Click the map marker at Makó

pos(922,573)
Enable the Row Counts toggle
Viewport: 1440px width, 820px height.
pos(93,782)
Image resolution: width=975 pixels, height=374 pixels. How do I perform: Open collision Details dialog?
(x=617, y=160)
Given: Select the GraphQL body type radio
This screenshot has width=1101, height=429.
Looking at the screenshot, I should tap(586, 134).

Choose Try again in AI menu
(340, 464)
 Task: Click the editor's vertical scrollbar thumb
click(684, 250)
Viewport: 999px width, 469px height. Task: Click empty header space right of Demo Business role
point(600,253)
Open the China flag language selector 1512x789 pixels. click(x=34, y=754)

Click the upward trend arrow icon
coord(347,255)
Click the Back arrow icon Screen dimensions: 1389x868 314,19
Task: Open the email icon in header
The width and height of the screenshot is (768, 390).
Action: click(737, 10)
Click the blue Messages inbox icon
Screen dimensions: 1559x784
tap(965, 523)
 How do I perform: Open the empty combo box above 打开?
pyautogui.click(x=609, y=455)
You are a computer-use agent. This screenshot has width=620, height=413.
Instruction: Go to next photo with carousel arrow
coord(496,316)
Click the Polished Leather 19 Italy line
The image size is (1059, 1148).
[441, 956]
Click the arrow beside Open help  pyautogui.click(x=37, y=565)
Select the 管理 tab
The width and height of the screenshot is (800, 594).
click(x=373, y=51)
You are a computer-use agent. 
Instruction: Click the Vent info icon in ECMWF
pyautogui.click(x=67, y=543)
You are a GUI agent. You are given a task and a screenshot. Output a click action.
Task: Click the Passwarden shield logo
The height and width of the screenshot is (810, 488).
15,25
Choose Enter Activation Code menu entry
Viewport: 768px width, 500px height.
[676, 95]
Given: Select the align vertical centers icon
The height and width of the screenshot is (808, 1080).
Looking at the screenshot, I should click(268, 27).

***

### TASK ITEM
The answer must consist of every line from the entries above that contains the string "agent".

### EXERCISE RESULT
You are a computer-use agent. This screenshot has width=620, height=413.
You are a computer-use agent. 
You are a GUI agent. You are given a task and a screenshot. Output a click action.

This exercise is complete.